We have reviewed such documents and made such examination of law as we have deemed appropriate to give the opinions set forth below. We have relied, without independent verification, on certificates of public officials and, as to matters of fact material to the opinions set forth below, on certificates of officers of the Company.
The opinions set forth below are limited to the Delaware General Corporation Law, and with respect to the opinion in numbered paragraph 2 only, the law of New York.

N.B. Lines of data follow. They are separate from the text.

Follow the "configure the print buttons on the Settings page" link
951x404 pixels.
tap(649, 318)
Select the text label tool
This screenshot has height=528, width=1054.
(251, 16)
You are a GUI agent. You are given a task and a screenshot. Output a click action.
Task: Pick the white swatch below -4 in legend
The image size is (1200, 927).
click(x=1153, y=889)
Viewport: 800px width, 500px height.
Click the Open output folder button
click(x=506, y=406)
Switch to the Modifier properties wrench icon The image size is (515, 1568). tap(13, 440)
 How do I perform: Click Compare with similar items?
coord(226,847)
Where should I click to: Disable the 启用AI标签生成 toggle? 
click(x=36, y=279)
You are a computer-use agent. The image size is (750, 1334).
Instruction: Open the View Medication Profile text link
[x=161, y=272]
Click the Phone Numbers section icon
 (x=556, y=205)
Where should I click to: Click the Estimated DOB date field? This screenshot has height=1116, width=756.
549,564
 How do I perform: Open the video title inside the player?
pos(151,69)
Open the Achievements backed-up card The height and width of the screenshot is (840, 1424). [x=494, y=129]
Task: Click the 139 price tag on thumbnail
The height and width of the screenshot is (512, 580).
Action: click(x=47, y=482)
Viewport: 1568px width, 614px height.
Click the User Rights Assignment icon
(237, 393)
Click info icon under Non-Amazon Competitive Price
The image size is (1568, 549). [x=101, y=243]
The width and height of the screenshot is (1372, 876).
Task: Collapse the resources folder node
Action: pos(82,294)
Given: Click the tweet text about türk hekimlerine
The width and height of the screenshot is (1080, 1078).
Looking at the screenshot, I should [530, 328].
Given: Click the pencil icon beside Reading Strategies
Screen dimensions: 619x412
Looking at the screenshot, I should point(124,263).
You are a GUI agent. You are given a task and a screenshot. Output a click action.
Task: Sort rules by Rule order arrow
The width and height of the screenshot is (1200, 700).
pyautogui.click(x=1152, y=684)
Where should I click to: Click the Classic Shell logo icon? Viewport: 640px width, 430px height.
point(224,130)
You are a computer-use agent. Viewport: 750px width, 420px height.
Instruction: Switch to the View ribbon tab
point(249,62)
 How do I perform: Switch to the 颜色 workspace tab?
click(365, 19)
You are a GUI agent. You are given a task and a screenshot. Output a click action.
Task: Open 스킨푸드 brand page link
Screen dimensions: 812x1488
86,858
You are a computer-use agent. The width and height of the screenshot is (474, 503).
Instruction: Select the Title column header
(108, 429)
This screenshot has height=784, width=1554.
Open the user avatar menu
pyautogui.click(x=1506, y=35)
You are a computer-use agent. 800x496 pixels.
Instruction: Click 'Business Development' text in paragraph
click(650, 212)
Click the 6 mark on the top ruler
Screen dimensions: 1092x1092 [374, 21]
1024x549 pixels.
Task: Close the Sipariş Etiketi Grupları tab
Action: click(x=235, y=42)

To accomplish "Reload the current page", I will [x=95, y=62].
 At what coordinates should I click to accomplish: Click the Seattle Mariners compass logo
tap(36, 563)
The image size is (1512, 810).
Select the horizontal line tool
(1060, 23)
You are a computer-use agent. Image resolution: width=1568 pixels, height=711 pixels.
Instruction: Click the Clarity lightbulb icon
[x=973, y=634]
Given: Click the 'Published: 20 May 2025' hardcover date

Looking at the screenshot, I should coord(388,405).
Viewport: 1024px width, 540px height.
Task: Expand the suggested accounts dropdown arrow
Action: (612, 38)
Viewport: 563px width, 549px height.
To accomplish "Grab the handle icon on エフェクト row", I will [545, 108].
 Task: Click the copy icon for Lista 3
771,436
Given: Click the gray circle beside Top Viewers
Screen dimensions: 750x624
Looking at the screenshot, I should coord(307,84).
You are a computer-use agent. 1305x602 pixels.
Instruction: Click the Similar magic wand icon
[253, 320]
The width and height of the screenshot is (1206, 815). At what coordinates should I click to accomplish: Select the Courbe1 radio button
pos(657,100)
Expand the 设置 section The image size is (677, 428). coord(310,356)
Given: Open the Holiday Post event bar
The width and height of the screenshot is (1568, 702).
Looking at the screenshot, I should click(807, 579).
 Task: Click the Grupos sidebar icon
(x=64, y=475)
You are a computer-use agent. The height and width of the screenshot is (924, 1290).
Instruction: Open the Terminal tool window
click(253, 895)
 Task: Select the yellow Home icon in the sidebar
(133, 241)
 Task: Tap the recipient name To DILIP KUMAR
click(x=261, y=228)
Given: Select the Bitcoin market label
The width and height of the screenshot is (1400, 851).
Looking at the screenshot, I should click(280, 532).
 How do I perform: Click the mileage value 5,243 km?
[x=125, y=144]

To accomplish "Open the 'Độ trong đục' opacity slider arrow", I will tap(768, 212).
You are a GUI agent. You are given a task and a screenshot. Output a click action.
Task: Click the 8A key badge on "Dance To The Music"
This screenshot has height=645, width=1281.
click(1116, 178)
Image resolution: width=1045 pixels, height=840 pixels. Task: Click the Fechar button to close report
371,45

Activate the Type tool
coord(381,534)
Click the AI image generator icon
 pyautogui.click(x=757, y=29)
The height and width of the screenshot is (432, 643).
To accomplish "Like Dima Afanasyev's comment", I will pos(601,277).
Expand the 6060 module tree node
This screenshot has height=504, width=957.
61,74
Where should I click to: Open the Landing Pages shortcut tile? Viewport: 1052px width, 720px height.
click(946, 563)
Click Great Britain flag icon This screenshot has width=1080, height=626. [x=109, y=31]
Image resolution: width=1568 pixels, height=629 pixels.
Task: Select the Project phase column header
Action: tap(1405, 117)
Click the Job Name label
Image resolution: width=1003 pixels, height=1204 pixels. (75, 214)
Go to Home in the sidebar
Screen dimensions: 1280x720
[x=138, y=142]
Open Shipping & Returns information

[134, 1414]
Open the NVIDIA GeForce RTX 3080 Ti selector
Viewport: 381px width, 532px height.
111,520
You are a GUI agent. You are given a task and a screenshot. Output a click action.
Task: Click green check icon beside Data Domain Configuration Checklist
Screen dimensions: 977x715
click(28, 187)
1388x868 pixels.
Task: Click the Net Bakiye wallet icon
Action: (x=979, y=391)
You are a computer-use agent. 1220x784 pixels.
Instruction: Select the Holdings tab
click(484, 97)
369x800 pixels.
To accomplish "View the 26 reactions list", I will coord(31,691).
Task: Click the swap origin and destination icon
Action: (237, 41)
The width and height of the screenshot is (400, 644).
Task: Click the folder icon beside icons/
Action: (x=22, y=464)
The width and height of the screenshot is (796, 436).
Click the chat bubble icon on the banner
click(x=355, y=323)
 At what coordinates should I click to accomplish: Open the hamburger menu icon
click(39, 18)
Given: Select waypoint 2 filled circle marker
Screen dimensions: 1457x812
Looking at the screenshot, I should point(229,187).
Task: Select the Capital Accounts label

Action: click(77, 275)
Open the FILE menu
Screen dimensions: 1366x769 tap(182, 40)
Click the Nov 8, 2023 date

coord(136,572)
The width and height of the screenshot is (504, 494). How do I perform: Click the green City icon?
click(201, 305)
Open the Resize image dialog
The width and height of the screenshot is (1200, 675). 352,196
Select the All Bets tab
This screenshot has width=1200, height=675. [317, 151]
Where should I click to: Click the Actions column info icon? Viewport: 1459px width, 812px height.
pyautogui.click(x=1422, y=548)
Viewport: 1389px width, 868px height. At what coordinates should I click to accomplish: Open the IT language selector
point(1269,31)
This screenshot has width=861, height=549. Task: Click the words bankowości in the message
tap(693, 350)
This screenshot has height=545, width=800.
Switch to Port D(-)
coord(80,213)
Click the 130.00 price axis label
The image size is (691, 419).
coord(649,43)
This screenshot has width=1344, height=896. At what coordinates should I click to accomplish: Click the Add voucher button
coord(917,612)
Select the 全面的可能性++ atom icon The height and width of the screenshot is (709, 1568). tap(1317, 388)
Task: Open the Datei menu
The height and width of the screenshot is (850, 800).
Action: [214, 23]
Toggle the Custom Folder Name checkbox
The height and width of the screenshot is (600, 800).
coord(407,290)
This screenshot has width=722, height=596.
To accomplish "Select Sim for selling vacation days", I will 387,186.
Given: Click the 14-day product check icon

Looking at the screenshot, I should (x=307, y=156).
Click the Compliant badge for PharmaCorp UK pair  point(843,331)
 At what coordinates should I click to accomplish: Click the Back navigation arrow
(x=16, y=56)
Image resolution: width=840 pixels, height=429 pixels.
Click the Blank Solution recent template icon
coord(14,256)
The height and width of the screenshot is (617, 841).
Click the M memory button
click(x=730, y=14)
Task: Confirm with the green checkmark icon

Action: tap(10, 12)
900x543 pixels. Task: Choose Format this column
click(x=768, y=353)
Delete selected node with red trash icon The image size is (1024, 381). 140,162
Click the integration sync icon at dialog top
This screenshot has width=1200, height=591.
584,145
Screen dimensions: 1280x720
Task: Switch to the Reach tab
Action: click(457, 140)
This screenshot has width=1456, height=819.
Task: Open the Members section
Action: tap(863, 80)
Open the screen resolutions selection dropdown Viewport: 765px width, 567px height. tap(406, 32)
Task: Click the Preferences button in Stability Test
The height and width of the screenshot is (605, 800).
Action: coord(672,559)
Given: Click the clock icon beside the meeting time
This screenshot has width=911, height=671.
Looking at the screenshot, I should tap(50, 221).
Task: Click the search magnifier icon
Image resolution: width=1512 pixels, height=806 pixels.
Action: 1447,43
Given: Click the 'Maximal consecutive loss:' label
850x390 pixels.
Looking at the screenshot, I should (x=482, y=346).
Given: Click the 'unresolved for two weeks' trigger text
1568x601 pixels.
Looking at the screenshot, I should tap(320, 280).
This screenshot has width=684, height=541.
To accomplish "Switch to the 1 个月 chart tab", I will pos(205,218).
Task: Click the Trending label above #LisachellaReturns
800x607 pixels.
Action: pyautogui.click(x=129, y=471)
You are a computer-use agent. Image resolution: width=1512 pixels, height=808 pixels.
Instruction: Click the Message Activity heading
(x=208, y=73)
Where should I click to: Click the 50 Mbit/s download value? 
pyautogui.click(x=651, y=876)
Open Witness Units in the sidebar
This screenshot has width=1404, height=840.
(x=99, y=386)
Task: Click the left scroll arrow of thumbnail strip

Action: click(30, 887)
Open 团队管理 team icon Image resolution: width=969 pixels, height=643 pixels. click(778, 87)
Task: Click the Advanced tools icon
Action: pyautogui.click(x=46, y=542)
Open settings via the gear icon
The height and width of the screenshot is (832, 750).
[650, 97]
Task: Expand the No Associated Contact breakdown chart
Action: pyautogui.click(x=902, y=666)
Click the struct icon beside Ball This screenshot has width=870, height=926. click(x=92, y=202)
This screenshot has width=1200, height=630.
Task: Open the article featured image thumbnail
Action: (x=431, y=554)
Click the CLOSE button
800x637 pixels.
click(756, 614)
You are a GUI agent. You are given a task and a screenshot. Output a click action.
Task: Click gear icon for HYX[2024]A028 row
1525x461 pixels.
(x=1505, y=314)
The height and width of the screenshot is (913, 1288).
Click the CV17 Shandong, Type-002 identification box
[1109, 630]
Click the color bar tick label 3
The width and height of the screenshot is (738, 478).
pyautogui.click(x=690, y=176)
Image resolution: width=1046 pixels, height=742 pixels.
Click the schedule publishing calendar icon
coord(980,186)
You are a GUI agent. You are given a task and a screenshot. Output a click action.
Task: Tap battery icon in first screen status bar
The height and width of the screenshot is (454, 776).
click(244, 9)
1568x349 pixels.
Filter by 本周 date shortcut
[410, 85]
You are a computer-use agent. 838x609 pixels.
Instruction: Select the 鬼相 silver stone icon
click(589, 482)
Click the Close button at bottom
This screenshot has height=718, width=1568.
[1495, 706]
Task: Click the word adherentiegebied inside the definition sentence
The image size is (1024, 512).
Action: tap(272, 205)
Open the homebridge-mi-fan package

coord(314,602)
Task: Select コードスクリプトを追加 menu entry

For the purposes of the opinions set forth below, we refer to the following as the “Future Authorization”:
● | the approval of the Domestication by the shareholders of the Company in accordance with applicable law and the Company’s existing amended and restated memorandum and articles of association of the Company (as it may be further amended, the “Existing Governing Documents”) and the effectiveness of the Domestication in accordance with applicable law; |
● | the approval of the proposed new certificate of incorporation of the Domesticated Company in the form set forth in Annex B to the proxy statement/prospectus forming a part of the Registration Statement (the “Proposed Certificate of Incorporation”) by the shareholders of the Company in accordance with applicable law and the Existing Governing Documents; |
● | the adoption of the Business Combination Agreement by the shareholders of the Company in accordance with applicable law and the Existing Governing Documents; |
● | the execution, acknowledgement and filing with the Delaware Secretary of State, and the effectiveness of, the certificate of domestication effecting the Domestication in accordance with applicable law and the Business Combination Agreement; |
● | the execution, acknowledgement and filing with the Delaware Secretary of State, and the effectiveness of, the Proposed Certificate of Incorporation in accordance with applicable law and the Business Combination Agreement; |
● | the execution, acknowledgement and filing with the Delaware Secretary of State, and effectiveness of, the certificate of merger effecting the Merger in accordance with applicable law and the Business Combination Agreement; and |
● | the approval of the Warrant Amendment by the requisite Warrant holders in accordance with the terms of the Warrant Agreement and execution thereof by the Warrant Agent and the Company. |
Based upon the foregoing, and subject to the additional qualifications set forth below, we are of the opinion that:
1. | Following the Future Authorization, the Shares issuable automatically upon conversion of the Ordinary Shares, in accordance with the terms of the Business Combination Agreement will be duly authorized, validly issued, fully paid and nonassessable. |
2. | Following the Future Authorization, the Warrants will be valid and binding obligations of the Domesticated Company. |
3. | Following the Future Authorization, and assuming the shares of Domesticated Company Class A Common Stock issuable upon exercise of the Warrants were issued today in accordance with the terms of the Warrants or, if approved by the requisite Warrant holders, the Warrant Amendment, they would be duly authorized, validly issued, fully paid and nonassessable. |
The opinions expressed above are subject to bankruptcy, insolvency, fraudulent transfer, reorganization, moratorium and other similar laws of general application affecting the rights and remedies of creditors and to general principles of equity.
This opinion letter and the opinions it contains shall be interpreted in accordance with the Core Opinion Principles as published in 74 Business Lawyer 815 (Summer 2019).
We hereby consent to the inclusion of this opinion as Exhibit 5.1 to the Registration Statement and to the references to our firm under the caption “Legal Matters” in the Registration Statement. In giving our consent, we do not admit that we are in the category of persons whose consent is required under Section 7 of the Securities Act or the rules and regulations thereunder.